## Problem details
Resume the forum discussion below about raising young children while working and keeping up a permaculture garden. Continue from its last sentence; the lines after the discussion are separate from it.

## Supplied text
═══

Many of us here have a foot in the working world and the homesteading world. It's a challenge, but both are needed to make our visions a practical reality. Adding children doubles the challenge. But children well-loved and well-raised are the future we need. Your homesteading work will stick with them deeply, in ways you won't realize right away. My 2c.



Thank you! I feel the same way, and I hope you are right. I am doing my best to live to my ideals and enjoy the moment with my kids.

Anne Miller wrote:
I see that permaculture can be in all parts of life.

It can be in your role as a parent and in the role as an employee.

I gardening is your priority after these why not incorporate gardening into those roles?

Do you spend time in the garden with your kids?

Do you have plants at your workplace?



Indeed! I certainly try! We spend time together thinning, harvesting, weeding, digging, appreciating, playing, and one of my goals in designing the garden is for it to be a place of play for kids as they grow up. Still, there are many tasks where sharing the experience means I get less work done than if I were by myself. Some delicate or heavy or design-y parts of gardening are very hard to share. I do participate in the community garden at work and keep plants on my desk, plus a few stealth plantings that I check up on, so yes I do try to live this part of my life throughout the rest. I still can't escape the feeling that the part of me that wants to garden all day suffers a lot of neglect.

Rachel Lindsay wrote:You are a Permie as a parent and a worker--Permaculture is a part of your lens for evaluating and making decisions, even when you aren't in the garden. All that you have written about the choices that your family makes prove that, loud and clear!

Having young kids without a village is without a doubt what is making this hard. It's not just you--ask my sister with six children under 12 to back you up on the struggles and challenges. My hat is off to all of you, for sure!



Thank you very much! I like the thought that my permaculture way of thinking can permeate through everything I do.
Your sister must have her hands full! Over a decade of being outnumbered, my goodness. I guess it is survivable.

greg mosser wrote:i feel this, alan.

and while in the thick of young-child time, i’m not sure i have any answers.  i’ve found that if i want to feel progress on the those outdoor parts of the home system, some (or most) of those times i get tagged out by my wife and have a minute to come up for air, i either walk around and see if there’s immediate tasks to plug into, or i check a running list i keep of various-sized projects that i want to start or keep up on. if that’s the only time i can carve out, i’ll try to use it.


I try to do the same... but it is so exhausting!!! I feel like an automaton going from task to task. I have a lot of projects that are just 'out', on a table or on the wall with the tools in a box nearby, and if it remains unfinished when I decide it's not a priority, I put the whole thing away in a labeled box somewhere. My home and my mind both accumulate the clutter of unfinished projects and the lists always get longer.

Sometimes I wish I just kept one simple hobby like watching TV that I could plug into anytime I didn't have work to do. But not really.

greg mosser wrote:i agree that it’s temporary:  that as the kids (just one in my case, but still) get older and more independent, some of that ‘parent’ time that’s just spent putting out metaphorical fires can turn back toward more of those permie-type projects, and the number of those projects that the kids can be involved in will increase, too.

═══

## Recorded information

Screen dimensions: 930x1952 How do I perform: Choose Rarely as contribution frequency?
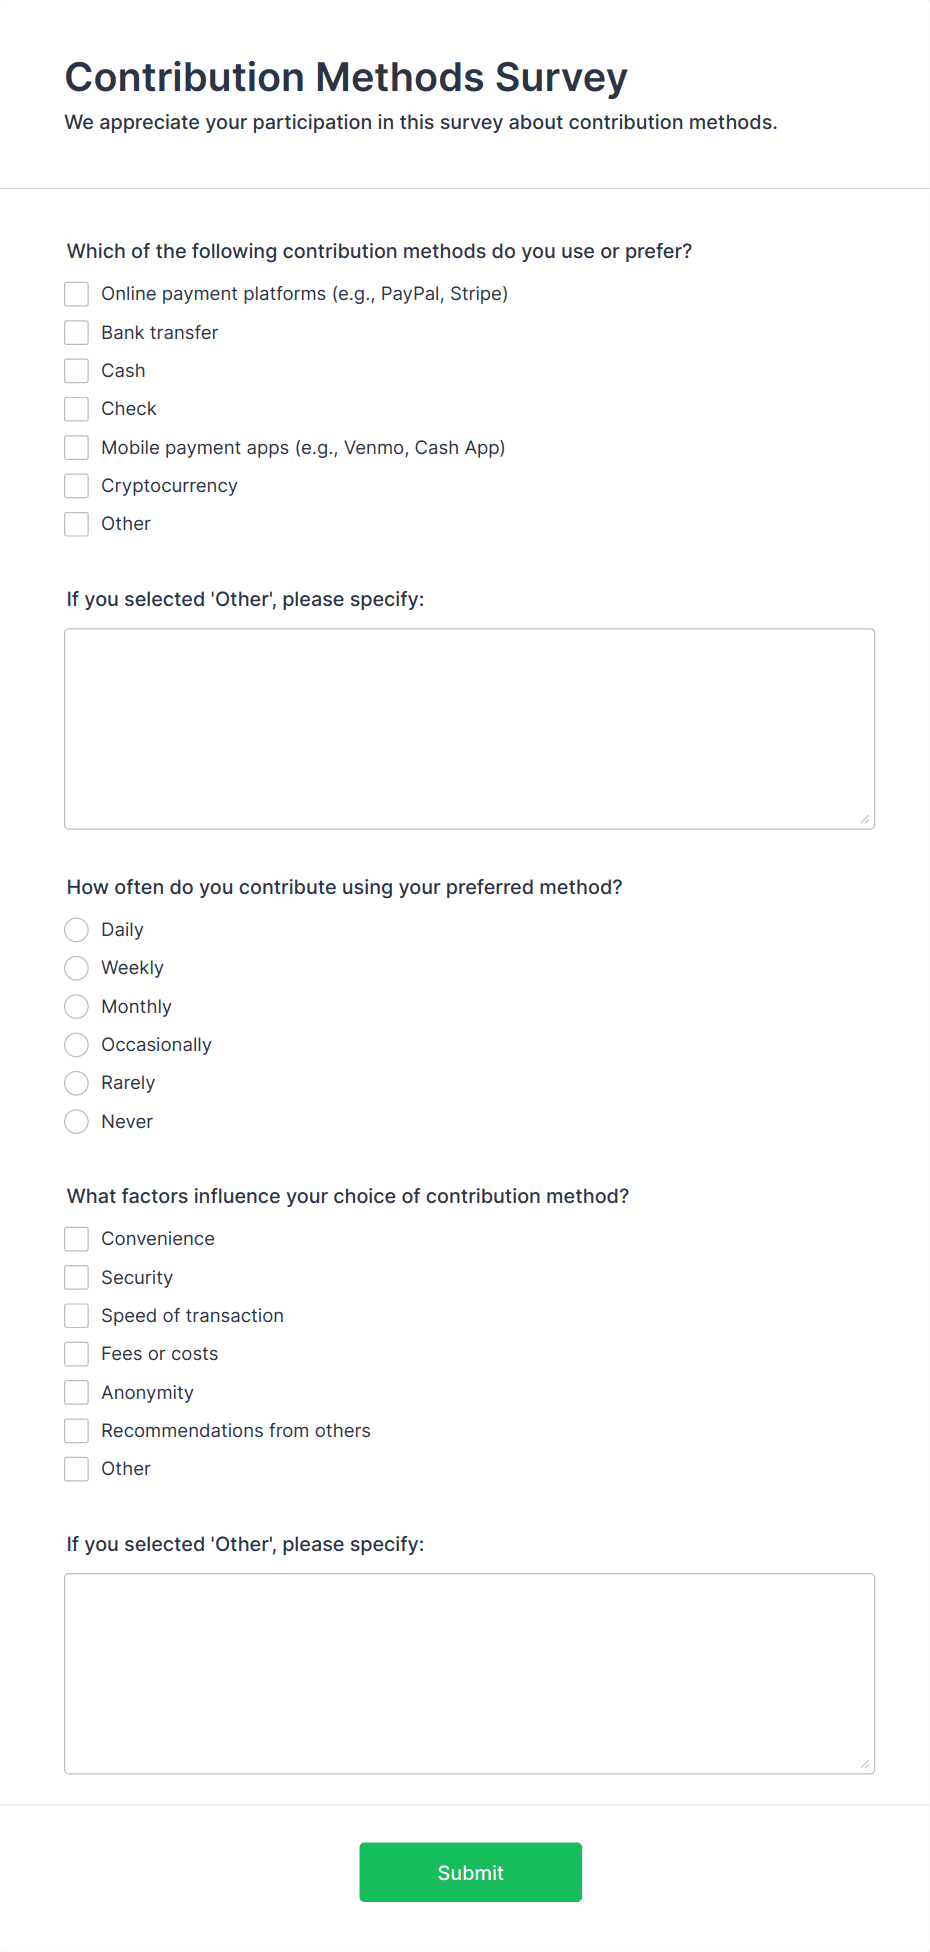77,1083
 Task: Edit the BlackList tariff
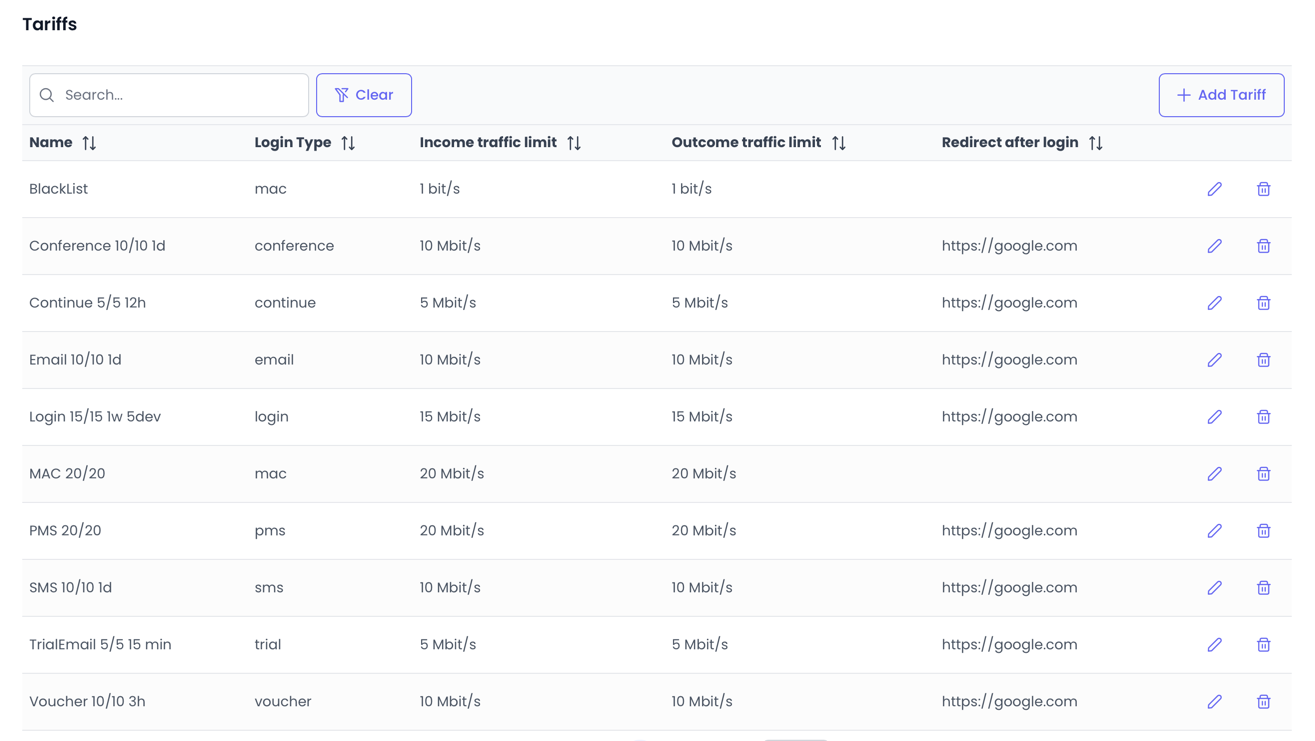[1214, 189]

═══

## Answer for the task
i too grieve what i feel the loss of the village/more communal living in much of the western world. some such places still exist though. perhaps there’s an intentional community that would feel closer to that ideal?


Yes, it's my hope too, I think once everyone is around elementary school age, when I can park the car and the kids can get out by themselves, my role as parent will feel less demanding. I hope. I know it will be exhausting and hard in other ways too.

Intentional community... I've read on the intentional community forum here, and it's a super interesting idea. But it's also terrifying to me. I moved to a 10-acre homestead, and I really like the roots I'm putting down here. So keeping that and starting an intentional community feels like inviting strangers to come live with me. I know there's more to it, but that initial terror has so far kept me from making any sort of action on an intentional community.

G Freden wrote:Blink twice, and your four year old will be fourteen--I know, because mine is!  It really does go by fast.  When they are little, and you are doing everything for them, it seems interminable;  give it another few years and your kids--while still your main priority--will be doing things for themselves, and for the family.  Get them started on doing chores now:  folding/putting away laundry, tidying up after themselves, helping cook and bake, etc.  It pays off in the future!

I work, and I have a four year old as well;  for the first few years of her life, my beloved garden went on the back burner.  It was hard to accept, but having done this already, I also knew how short a time a few years really are.  The more independent she grows, the more time I can indulge in gardening.  But also I know to treasure this time while she's little because once past, it's gone forever.



Boy, this hits me hard. They will grow up and be teenagers any day now, won't theyy? They won't be enchanted by everything I do, calling for daddy in their baby voices.

I definitely try to live by that strategy of getting them used to contributing to the household and being a part of the responsibilities. I think it's working great! But still, a 2 year old is not going to start carrying their own weight now, no matter how eager and involved and positive they are about helping with chores. So this is another avenue of investment, another good reason to make all the right decisions and work extra hard right now. And sometimes I just need a nap...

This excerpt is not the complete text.